European Journal of Internal Medicine
- Discipline: Internal medicine
- Language: English
- Edited by: Giancarlo Agnelli

Publication details
- History: 1989-present
- Publisher: Elsevier on behalf of the European Federation for Internal Medicine
- Frequency: Monthly
- Open access: Hybrid
- Impact factor: 8.0 (2022)

Standard abbreviations
- ISO 4: Eur. J. Intern. Med.

Indexing
- ISSN: 0953-6205 (print) 1879-0828 (web)
- OCLC no.: 848252516

Links
- Journal homepage; Online access; Online archive;

= European Journal of Internal Medicine =

The European Journal of Internal Medicine is a monthly peer-reviewed medical journal that was established in 1989 and is published by Elsevier.

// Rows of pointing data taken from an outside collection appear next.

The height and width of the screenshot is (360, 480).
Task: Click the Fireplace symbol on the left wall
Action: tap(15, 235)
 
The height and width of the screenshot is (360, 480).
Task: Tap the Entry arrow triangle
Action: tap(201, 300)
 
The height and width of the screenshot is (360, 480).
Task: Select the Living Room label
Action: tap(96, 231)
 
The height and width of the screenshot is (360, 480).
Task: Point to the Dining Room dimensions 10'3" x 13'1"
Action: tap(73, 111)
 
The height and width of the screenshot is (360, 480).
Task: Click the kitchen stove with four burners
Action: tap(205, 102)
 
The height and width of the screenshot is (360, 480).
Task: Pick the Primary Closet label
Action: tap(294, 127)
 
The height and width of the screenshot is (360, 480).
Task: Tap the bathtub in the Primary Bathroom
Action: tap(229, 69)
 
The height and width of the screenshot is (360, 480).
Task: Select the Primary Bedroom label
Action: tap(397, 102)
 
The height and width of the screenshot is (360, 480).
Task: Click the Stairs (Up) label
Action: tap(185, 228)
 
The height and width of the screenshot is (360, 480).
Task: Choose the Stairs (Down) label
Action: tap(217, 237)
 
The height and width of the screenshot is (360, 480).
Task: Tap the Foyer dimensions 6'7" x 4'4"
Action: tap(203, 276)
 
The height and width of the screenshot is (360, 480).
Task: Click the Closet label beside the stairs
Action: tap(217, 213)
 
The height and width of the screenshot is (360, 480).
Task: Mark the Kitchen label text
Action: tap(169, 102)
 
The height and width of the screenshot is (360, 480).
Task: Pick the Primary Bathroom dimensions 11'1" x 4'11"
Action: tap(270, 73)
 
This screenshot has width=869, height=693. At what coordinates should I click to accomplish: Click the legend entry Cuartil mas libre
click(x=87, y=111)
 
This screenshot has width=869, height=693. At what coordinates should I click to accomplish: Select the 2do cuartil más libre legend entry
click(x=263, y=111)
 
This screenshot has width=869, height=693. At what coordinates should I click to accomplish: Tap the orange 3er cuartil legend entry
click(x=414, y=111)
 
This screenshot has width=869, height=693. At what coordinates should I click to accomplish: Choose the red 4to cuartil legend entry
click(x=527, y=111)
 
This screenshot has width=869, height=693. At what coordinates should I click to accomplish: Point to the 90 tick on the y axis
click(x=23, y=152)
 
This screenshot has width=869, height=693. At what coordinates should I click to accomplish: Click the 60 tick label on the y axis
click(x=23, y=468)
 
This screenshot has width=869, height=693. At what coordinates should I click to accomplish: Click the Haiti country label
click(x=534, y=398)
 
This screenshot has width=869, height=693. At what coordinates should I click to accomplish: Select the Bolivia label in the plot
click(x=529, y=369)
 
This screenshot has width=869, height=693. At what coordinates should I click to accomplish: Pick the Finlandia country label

It is an official journal of the European Federation of Internal Medicine, the Icelandic Society of Internal Medicine, the Irish Association of Internal Medicine, the Norwegian Society for Internal Medicine, and the Swedish Society of Internal Medicine, and is affiliated with the Polish Society of Internal Medicine and the Turkish Society of Internal Medicine. The journal covers all aspects of internal medicine.

==Abstracting and indexing==
The journal is abstracted and indexed in:

- CAB Abstracts
- Current Contents/Clinical Medicine
- EMBASE
- MEDLINE/Index Medicus/PubMed
- Science Citation Index Expanded
- Scopus

According to the Journal Citation Reports, the journal has a 2018 impact factor of 3.66.